Frederick Weaver

Personal information
- Full name: Frederick Charles Weaver
- Born: 10 March 1878 Gloucester, Gloucestershire, England
- Died: 29 December 1949 (aged 71) Limpley Stoke, Wiltshire, England
- Batting: Right-handed

Domestic team information
- 1897–1909: Gloucestershire

Career statistics
| Competition | First-class |
| Matches | 5 |
| Runs scored | 31 |
| Batting average | 4.42 |
| 100s/50s | 0/0 |
| Top score | 18* |
| Balls bowled | 337 |
| Wickets | 8 |
| Bowling average | 22.12 |
| 5 wickets in innings | 1 |
| 10 wickets in match | 0 |
| Best bowling | 5/63 |
| Catches/stumpings | 2/– |
- Source: Cricinfo, 5 September 2012

= Frederick Weaver =

English cricketer

Frederick Charles Weaver (10 March 1878 - 29 December 1949) was an English cricketer. Weaver's batting and bowling styles are unknown. He was born at Gloucester, Gloucestershire.
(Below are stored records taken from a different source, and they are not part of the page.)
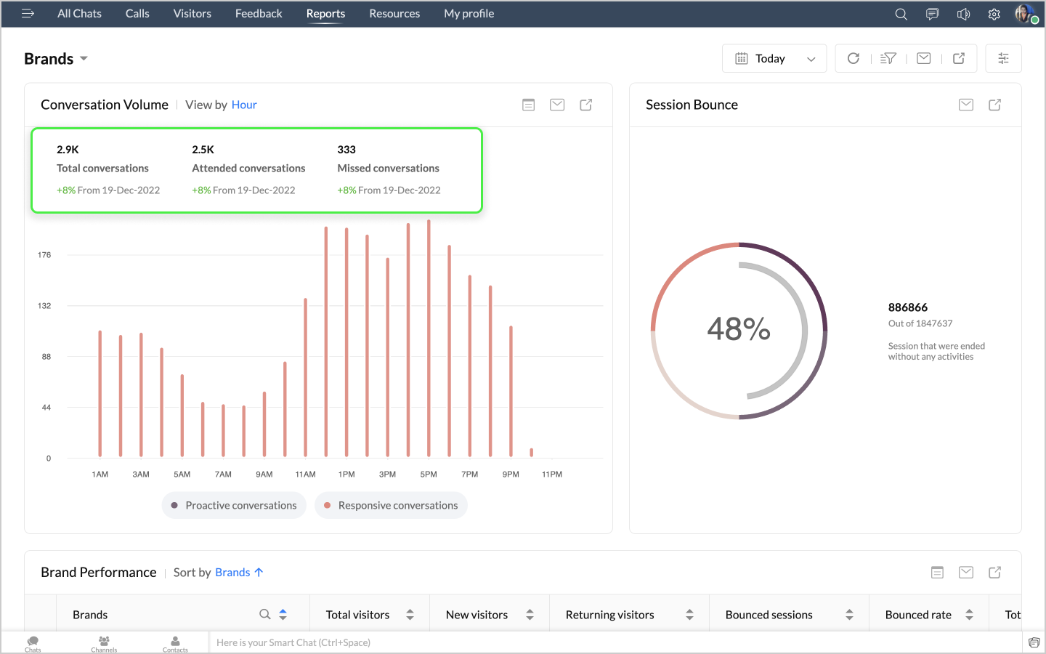Click the search icon in top navigation bar
1046x654 pixels.
(901, 14)
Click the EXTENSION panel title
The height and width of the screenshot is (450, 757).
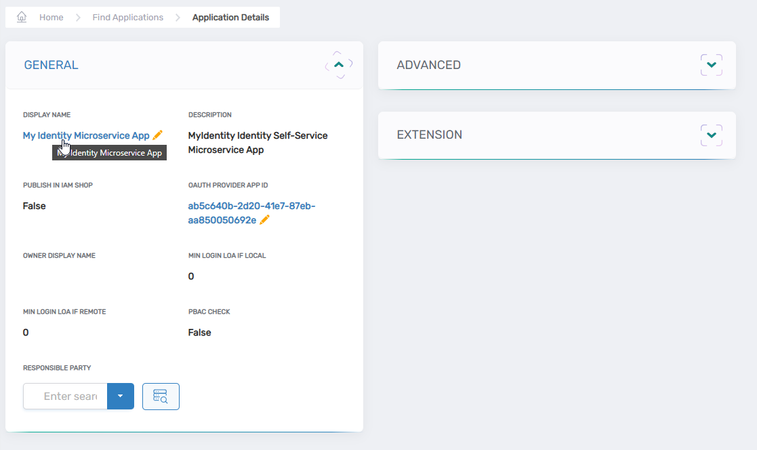point(429,135)
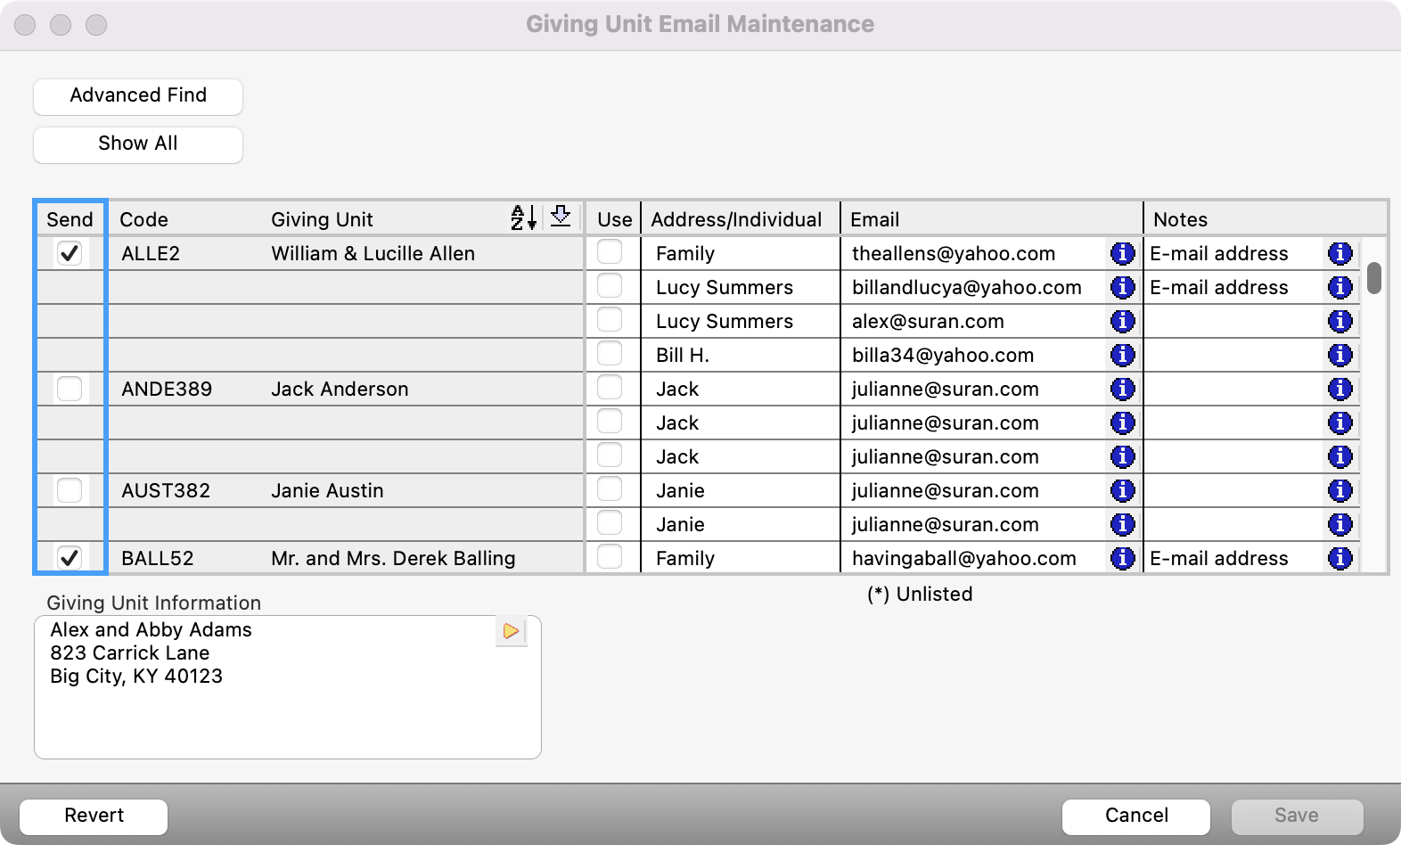Click info icon next to alex@suran.com
Image resolution: width=1401 pixels, height=845 pixels.
pos(1122,321)
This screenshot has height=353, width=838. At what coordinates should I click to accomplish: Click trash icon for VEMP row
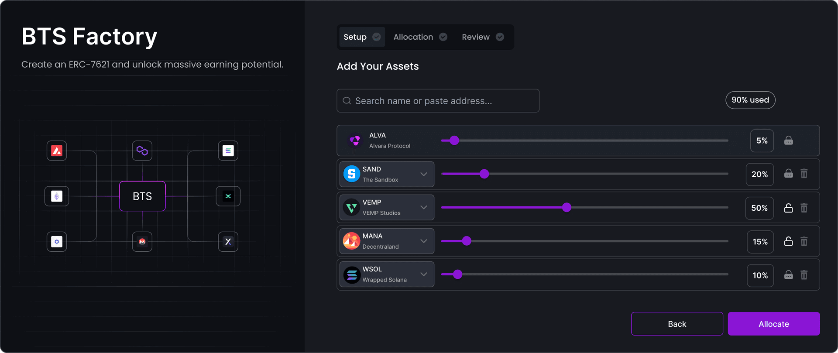click(x=804, y=208)
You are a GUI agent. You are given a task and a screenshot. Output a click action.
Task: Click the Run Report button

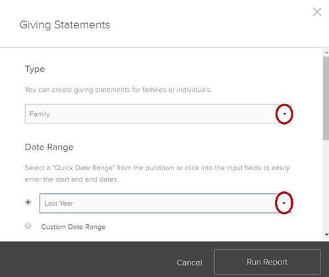(267, 262)
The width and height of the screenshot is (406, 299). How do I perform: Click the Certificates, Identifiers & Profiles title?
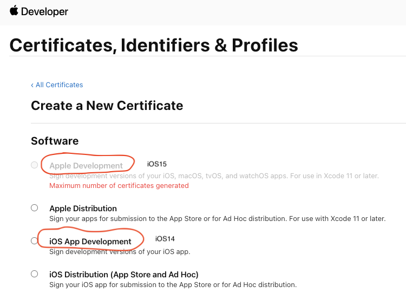pos(154,45)
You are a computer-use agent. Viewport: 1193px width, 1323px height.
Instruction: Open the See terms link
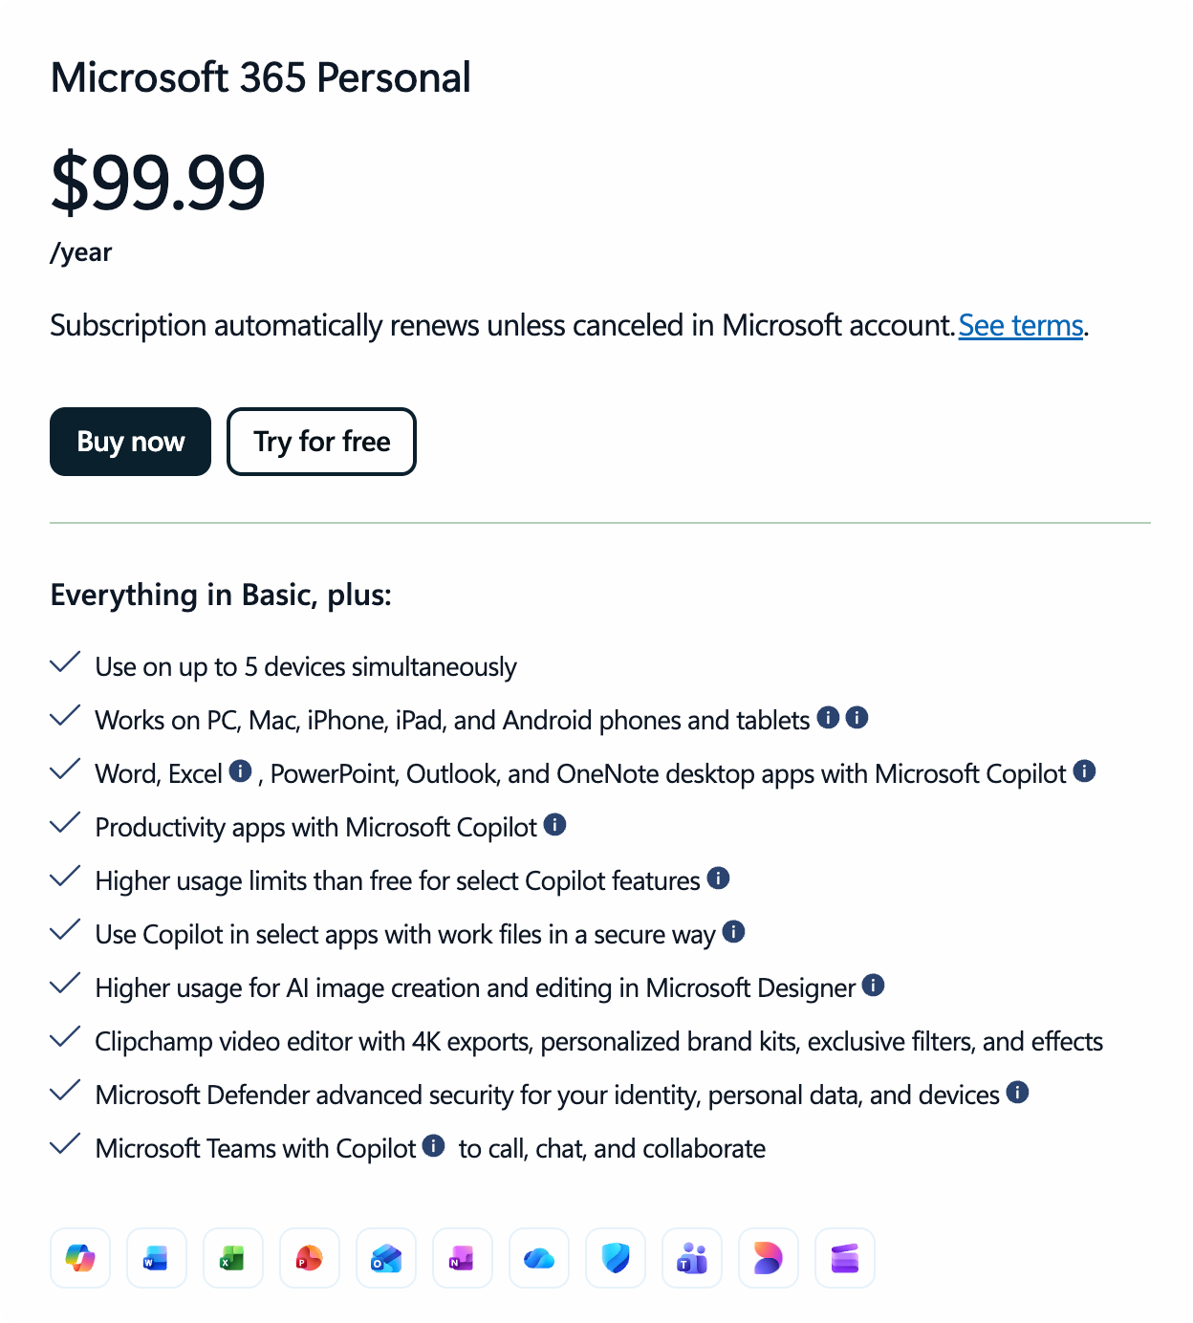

Weaver made his first-class debut for Gloucestershire against Yorkshire in the 1897 County Championship. He next played first-class cricket for the county in the 1900 County Championship, making two appearances against Nottinghamshire and Essex. He made a further first-class appearance in the 1901 County Championship against Yorkshire, before making a final first-class appearance in the 1909 County Championship against Northamptonshire. In his five matches, he took 8 wickets at a bowling average of 22.12, with best figures of 5/63, which came against Nottinghamshire. With the bat, he scored 31 runs at an average of 4.42, with a high score of 18 not out. After the War he was captain of Lloyd's Bank CC, Bournemouth topping both batting and bowling averages. Despite his moderate first class returns it was reported that he had exceeded 20,000 career runs in all cricket.

He died at Limpley Stoke, Wiltshire, on 29 December 1949.